### [Exercise instructions]
A word-for-word copy of the records below is required.

Collected data entries:
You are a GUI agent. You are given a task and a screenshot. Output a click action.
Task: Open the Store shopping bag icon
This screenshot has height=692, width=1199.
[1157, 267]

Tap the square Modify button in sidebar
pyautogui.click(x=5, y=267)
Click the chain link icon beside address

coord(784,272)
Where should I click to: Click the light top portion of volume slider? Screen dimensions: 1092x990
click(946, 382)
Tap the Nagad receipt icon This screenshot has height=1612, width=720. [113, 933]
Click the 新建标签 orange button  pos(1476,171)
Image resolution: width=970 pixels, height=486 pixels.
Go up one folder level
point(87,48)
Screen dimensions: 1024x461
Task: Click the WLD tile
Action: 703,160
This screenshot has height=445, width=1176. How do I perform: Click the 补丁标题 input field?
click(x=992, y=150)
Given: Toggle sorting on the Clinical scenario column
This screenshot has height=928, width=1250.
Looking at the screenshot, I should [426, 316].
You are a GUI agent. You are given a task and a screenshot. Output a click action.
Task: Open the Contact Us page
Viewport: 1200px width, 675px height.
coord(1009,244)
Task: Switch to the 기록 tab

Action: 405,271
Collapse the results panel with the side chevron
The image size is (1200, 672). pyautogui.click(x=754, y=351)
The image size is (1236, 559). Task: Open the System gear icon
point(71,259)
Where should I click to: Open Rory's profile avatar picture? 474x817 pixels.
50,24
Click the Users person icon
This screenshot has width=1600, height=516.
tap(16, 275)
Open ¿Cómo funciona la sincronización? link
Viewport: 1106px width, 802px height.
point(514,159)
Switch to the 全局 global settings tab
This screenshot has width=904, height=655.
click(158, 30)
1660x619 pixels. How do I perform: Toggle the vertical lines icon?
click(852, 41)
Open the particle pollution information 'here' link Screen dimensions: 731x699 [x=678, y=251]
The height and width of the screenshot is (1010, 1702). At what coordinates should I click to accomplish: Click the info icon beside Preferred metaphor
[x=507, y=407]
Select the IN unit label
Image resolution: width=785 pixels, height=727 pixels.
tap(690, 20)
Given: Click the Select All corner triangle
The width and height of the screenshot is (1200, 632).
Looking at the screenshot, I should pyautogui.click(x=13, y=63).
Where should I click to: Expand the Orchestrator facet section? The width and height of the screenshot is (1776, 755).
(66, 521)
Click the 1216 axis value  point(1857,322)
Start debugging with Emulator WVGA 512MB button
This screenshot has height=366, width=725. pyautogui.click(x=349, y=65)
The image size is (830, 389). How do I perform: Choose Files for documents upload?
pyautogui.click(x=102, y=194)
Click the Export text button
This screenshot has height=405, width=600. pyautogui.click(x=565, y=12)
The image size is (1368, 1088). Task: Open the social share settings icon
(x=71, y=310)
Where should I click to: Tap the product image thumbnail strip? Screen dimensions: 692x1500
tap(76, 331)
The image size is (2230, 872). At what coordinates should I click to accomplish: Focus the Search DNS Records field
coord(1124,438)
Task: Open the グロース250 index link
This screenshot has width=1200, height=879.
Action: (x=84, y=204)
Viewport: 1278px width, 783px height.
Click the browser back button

### [Result]
You are a GUI agent. You are given a task and a screenshot. Output a click action.
Task: Open the Store shopping bag icon
This screenshot has height=692, width=1199.
[1157, 267]

Tap the square Modify button in sidebar
pyautogui.click(x=5, y=267)
Click the chain link icon beside address

coord(784,272)
Where should I click to: Click the light top portion of volume slider? Screen dimensions: 1092x990
click(946, 382)
Tap the Nagad receipt icon This screenshot has height=1612, width=720. [113, 933]
Click the 新建标签 orange button  pos(1476,171)
Image resolution: width=970 pixels, height=486 pixels.
Go up one folder level
point(87,48)
Screen dimensions: 1024x461
Task: Click the WLD tile
Action: 703,160
This screenshot has height=445, width=1176. How do I perform: Click the 补丁标题 input field?
click(x=992, y=150)
Given: Toggle sorting on the Clinical scenario column
This screenshot has height=928, width=1250.
Looking at the screenshot, I should [426, 316].
You are a GUI agent. You are given a task and a screenshot. Output a click action.
Task: Open the Contact Us page
Viewport: 1200px width, 675px height.
coord(1009,244)
Task: Switch to the 기록 tab

Action: 405,271
Collapse the results panel with the side chevron
The image size is (1200, 672). pyautogui.click(x=754, y=351)
The image size is (1236, 559). Task: Open the System gear icon
point(71,259)
Where should I click to: Open Rory's profile avatar picture? 474x817 pixels.
50,24
Click the Users person icon
This screenshot has width=1600, height=516.
tap(16, 275)
Open ¿Cómo funciona la sincronización? link
Viewport: 1106px width, 802px height.
point(514,159)
Switch to the 全局 global settings tab
This screenshot has width=904, height=655.
click(158, 30)
1660x619 pixels. How do I perform: Toggle the vertical lines icon?
click(852, 41)
Open the particle pollution information 'here' link Screen dimensions: 731x699 [x=678, y=251]
The height and width of the screenshot is (1010, 1702). At what coordinates should I click to accomplish: Click the info icon beside Preferred metaphor
[x=507, y=407]
Select the IN unit label
Image resolution: width=785 pixels, height=727 pixels.
tap(690, 20)
Given: Click the Select All corner triangle
The width and height of the screenshot is (1200, 632).
Looking at the screenshot, I should pyautogui.click(x=13, y=63).
Where should I click to: Expand the Orchestrator facet section? The width and height of the screenshot is (1776, 755).
(66, 521)
Click the 1216 axis value  point(1857,322)
Start debugging with Emulator WVGA 512MB button
This screenshot has height=366, width=725. pyautogui.click(x=349, y=65)
The image size is (830, 389). How do I perform: Choose Files for documents upload?
pyautogui.click(x=102, y=194)
Click the Export text button
This screenshot has height=405, width=600. pyautogui.click(x=565, y=12)
The image size is (1368, 1088). Task: Open the social share settings icon
(x=71, y=310)
Where should I click to: Tap the product image thumbnail strip? Screen dimensions: 692x1500
tap(76, 331)
The image size is (2230, 872). At what coordinates should I click to accomplish: Focus the Search DNS Records field
coord(1124,438)
Task: Open the グロース250 index link
This screenshot has width=1200, height=879.
Action: (x=84, y=204)
Viewport: 1278px width, 783px height.
Click the browser back button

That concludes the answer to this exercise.